# Task brief:
Look for "Task: Click the purple" in the entries below. Write out that line and all later lines exactly, ending with the final one.

Items listed in a dataset
_ _ _ _
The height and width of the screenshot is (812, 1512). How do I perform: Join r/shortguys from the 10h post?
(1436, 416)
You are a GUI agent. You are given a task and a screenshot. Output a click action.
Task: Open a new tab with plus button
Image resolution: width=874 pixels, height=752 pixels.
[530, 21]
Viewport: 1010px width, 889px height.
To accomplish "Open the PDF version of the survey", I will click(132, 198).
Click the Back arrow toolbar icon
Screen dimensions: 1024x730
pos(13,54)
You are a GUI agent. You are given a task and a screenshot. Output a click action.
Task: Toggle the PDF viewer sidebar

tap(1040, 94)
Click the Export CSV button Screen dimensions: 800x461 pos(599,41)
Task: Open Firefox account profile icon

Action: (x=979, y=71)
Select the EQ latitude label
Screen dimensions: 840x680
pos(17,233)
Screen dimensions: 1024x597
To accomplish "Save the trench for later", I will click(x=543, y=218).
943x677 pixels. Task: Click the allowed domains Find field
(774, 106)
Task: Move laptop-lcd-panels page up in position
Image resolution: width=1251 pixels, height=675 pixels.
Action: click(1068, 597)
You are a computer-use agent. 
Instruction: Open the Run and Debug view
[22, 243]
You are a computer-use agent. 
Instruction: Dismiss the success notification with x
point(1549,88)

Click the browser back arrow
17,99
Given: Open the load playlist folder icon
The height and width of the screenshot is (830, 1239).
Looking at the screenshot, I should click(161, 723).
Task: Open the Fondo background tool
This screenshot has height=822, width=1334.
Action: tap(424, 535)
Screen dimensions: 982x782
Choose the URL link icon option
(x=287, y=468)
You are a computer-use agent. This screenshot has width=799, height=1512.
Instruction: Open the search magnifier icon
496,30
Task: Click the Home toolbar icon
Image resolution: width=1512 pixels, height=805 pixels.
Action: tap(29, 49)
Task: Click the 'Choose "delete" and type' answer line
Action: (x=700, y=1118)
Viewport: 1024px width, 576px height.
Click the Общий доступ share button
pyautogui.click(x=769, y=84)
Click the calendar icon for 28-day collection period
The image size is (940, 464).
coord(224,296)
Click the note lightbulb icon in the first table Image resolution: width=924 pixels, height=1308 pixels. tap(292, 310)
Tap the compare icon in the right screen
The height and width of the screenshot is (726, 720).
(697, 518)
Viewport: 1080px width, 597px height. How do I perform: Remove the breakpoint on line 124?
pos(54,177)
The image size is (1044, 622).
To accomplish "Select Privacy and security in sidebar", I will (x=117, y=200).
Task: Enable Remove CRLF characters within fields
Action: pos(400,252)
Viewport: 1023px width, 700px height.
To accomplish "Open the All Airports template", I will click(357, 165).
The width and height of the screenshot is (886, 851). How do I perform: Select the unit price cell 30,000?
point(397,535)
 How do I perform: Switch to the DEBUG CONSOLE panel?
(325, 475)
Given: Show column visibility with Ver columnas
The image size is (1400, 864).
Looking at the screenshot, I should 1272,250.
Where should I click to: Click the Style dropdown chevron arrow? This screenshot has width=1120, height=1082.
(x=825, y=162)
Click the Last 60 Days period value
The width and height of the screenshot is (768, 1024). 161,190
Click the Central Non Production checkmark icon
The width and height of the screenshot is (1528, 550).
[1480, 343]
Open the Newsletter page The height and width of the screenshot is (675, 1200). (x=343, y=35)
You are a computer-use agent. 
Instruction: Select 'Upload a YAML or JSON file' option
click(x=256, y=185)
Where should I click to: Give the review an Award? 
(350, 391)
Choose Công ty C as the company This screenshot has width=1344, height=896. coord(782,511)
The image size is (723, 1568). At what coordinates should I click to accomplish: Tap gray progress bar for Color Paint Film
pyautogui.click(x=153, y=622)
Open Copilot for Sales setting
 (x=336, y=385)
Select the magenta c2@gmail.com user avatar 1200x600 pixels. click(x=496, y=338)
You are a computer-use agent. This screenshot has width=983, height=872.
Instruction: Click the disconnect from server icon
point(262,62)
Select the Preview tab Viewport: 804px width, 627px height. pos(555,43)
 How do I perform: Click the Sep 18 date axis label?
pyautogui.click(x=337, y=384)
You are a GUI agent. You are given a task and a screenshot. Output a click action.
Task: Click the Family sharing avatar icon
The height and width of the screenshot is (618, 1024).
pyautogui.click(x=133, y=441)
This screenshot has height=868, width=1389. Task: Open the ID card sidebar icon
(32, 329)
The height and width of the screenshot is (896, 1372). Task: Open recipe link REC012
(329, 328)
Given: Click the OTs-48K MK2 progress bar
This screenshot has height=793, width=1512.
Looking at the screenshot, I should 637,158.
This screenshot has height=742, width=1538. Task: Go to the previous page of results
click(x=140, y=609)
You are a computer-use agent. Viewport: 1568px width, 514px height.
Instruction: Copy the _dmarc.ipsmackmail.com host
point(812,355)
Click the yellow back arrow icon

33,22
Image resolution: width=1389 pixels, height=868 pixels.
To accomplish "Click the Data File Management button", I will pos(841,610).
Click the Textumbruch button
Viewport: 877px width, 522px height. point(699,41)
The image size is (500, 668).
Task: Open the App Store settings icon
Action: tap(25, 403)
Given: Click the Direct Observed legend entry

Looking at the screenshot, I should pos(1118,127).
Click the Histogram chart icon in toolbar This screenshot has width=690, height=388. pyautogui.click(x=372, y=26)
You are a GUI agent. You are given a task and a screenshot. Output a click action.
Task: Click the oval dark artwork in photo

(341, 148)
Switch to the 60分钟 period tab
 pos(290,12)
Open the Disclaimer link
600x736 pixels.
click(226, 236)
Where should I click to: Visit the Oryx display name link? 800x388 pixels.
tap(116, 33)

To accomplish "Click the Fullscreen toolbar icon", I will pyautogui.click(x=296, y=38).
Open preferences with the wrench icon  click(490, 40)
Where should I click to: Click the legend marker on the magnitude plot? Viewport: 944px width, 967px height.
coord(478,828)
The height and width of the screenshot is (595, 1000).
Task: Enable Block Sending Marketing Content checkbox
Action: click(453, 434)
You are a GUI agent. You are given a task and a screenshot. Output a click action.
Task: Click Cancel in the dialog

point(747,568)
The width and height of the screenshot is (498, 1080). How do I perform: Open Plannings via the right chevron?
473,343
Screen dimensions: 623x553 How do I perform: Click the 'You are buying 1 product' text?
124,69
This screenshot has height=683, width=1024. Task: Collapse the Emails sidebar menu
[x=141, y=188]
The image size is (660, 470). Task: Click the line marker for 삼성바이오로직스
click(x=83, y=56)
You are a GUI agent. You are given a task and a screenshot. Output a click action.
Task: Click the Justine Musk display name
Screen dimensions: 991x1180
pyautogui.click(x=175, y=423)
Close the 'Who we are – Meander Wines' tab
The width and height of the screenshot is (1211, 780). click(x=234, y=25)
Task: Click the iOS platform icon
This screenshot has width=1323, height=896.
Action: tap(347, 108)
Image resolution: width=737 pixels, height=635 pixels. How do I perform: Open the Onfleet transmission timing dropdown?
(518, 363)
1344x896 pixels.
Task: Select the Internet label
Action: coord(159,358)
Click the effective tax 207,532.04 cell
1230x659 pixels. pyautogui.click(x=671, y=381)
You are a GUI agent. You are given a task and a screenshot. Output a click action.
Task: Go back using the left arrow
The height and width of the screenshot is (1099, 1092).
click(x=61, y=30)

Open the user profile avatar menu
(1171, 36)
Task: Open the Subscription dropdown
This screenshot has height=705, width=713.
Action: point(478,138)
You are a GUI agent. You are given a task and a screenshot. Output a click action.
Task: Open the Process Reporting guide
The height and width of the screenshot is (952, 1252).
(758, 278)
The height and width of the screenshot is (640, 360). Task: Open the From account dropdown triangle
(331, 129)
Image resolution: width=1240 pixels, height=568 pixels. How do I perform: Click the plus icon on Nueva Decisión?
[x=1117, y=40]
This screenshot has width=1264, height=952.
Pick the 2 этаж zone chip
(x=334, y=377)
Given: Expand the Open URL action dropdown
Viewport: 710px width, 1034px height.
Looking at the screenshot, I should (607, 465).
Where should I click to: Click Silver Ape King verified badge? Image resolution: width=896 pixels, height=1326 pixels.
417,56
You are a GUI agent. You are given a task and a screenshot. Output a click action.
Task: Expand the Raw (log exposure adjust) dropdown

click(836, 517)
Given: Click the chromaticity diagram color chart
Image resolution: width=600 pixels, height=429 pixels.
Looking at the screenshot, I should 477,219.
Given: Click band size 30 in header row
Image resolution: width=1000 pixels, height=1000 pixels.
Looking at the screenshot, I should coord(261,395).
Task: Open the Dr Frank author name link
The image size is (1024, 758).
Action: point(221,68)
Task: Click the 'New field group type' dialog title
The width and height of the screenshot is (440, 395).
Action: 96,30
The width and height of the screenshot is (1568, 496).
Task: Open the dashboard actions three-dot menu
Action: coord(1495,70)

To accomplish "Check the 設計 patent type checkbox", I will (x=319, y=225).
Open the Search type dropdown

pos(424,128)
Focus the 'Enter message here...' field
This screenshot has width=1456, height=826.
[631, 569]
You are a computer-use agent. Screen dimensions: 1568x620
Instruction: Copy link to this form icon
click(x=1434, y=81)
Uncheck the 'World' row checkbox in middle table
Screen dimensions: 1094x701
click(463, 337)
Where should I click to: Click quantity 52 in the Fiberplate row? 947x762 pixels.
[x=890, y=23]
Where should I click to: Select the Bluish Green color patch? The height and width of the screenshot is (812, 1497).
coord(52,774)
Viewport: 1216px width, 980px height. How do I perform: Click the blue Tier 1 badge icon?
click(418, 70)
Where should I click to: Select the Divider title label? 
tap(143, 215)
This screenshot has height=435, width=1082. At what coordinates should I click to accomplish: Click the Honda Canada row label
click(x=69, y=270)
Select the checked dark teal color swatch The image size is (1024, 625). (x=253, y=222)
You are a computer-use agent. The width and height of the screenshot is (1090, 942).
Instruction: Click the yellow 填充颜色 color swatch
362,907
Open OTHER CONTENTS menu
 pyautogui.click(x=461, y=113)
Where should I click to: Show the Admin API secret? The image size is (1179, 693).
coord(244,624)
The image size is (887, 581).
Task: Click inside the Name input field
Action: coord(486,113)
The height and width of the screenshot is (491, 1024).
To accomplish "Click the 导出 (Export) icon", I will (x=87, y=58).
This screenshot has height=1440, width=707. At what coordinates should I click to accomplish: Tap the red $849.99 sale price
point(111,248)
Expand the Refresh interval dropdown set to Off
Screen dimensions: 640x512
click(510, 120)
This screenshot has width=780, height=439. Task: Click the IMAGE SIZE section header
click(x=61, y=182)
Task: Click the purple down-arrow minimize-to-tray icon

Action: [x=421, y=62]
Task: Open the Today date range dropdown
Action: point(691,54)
_ _ _ _
# Exercise result:
Task: Click the purple down-arrow minimize-to-tray icon

Action: [x=421, y=62]
Task: Open the Today date range dropdown
Action: point(691,54)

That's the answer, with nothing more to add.